My first birthday as a married woman, John was in school full time and working. I was less busy. He had a study group (or something of importance) the night of my birthday. I assured him it was fine, "Go to your group. It's not a big deal. We can do something after." He told me "I truly don't have time to plan anything. Is just a late dinner okay?" I probably sighed, dropped my shoulders and rolled my eyes. "Yes" I said.
He hurried his group along, got home at a decent hour and we went to dinner. On the way home I started to cry. "What's wrong?" he asked. I'm sure my jaw dropped in disbelief. "All we did for my birthday," I whined "is go to a late dinner."
I didn't own my words. I had told him it was okay more than once. Just like John Lund, John Jonas doesn't have a calculator to enter in each of my actions, along with my words, and receive the true meaning of what I am saying.
Not long after that, I become good friends with Dana Deluca. She still is a good friend of mine. She is no nonsense and smart. I remember her saying to me once "My husband is too clueless to be a mind reader, so I tell him what I want and don't want and he always meets my needs and desires." Thanks Dana! Ever since then I have "owned my words."
I still communicate nonverbally. That's nature. But if I say something, whether I mean it or not, I still follow through. I won't go grumpy to the movies with my husband, because if I have agreed to go, then I owe it to him to be nice.
And this year for my birthday (it's next week, by the way) I want an Ipod nano with an arm strap for running and I want to eat at the Melting Pot. John knows this. I've said it out loud, in those words. No magazine ad cutouts or sentences like "I've never eaten at the Melting Pot" or "My Ipod is too big to run with." Just my words, that I own, to communicate. I like it like that.

12 comments:

Andrea J said...

I agree with you on this. But it does seem like less of a compromise and more of a - the dude just doesn't get it otherwise- situation. I wonder what the opposite situation is? Like, what is it that men just have to give in 100% on and say - she just doesn't get it otherwise.

Kurst said...

I loved this, as always you just know how to say it. Hope John listens, happy birthday next week.

Harmony said...

Too true. I learned early on that I have to say it out loud in plain English. Hints do not work (at least not with my Jon). Oh, and the melting pot is fabulous! I love it!

Cyndi said...

That is so great. Sometimes it is really hard to own your words. Especially when I am trying to do something selfless.

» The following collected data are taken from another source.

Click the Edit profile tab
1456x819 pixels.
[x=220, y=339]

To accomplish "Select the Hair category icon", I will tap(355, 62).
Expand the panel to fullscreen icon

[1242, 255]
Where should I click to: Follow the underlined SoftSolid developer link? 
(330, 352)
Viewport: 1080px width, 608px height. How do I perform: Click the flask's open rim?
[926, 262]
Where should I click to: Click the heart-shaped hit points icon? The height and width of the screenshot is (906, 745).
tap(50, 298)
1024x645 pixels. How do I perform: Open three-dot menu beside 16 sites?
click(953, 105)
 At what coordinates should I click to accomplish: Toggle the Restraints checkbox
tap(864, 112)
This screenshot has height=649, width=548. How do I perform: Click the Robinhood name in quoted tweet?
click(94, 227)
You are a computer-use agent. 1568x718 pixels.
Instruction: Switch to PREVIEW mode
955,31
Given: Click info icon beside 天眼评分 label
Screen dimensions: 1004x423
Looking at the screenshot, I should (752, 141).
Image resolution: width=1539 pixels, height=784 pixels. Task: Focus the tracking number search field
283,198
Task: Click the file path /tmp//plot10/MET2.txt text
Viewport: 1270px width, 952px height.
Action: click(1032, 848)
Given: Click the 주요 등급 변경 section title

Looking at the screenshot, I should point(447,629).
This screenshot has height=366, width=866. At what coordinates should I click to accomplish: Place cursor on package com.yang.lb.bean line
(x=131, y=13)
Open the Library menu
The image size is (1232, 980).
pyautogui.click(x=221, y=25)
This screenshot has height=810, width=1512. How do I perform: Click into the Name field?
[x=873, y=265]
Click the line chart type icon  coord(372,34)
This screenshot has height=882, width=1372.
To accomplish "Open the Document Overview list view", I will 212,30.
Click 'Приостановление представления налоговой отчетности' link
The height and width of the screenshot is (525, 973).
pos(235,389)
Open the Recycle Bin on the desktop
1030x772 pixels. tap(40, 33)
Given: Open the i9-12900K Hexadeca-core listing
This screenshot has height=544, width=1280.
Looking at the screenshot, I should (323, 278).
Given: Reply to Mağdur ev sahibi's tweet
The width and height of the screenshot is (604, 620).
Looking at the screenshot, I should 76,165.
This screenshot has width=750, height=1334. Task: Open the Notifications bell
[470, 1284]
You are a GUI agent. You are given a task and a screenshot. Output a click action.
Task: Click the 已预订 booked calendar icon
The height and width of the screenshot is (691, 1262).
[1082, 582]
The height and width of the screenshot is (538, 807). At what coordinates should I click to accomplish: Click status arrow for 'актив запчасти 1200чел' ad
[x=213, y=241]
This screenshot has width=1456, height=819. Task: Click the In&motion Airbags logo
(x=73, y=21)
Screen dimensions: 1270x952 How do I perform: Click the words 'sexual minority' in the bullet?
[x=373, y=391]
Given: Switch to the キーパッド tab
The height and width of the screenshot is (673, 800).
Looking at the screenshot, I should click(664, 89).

It reminds me of last Saturday when Paul asked me to drive an hour so he could study. I said, "ok" then cried in the front seat while he studied in the back oblivious to my sorrow. I didn't say anything because he really did study and by the time we got there I was better. I did ask him to drive home though.

We just watched that Backyardigans episode today. Eden loves Tasha.

I'm sure your birthday will be fabulous.

Cyndi said...

P.S. Dana is so wise.

Dana DeLuca said...

I forget how wise I am sometimes...By the way, Marc isn't dumb, I am pretty sure I said CLUELESS...

Jami said...

I'm sure I needed to hear(read) that, thanks!

Kelly Fam said...

First, yes, that backyardigan episode is funny, especially how they communicate. I agree, communication is much easier if you just say what you mean instead of talking "girl".

Kim said...

Sorry Dana. You're right. I'm sure you said something much nicer! I'll change it.

Emily Jonas said...

We just ate at the melting pot for my bday. It was so yummy. You can get coupon at their website by signing up for their club.

Hayward Family said...

Very good post!! I never thought of that.. I will have to have Collin read your post.. he is a girl sometimes and likes to give non-verbals! ;) haha.. When is your birthday? I forget and I don't wanna be a bad friend...

heather said...

That is so true and so awesome! I like the thought your friend gave you, good advice.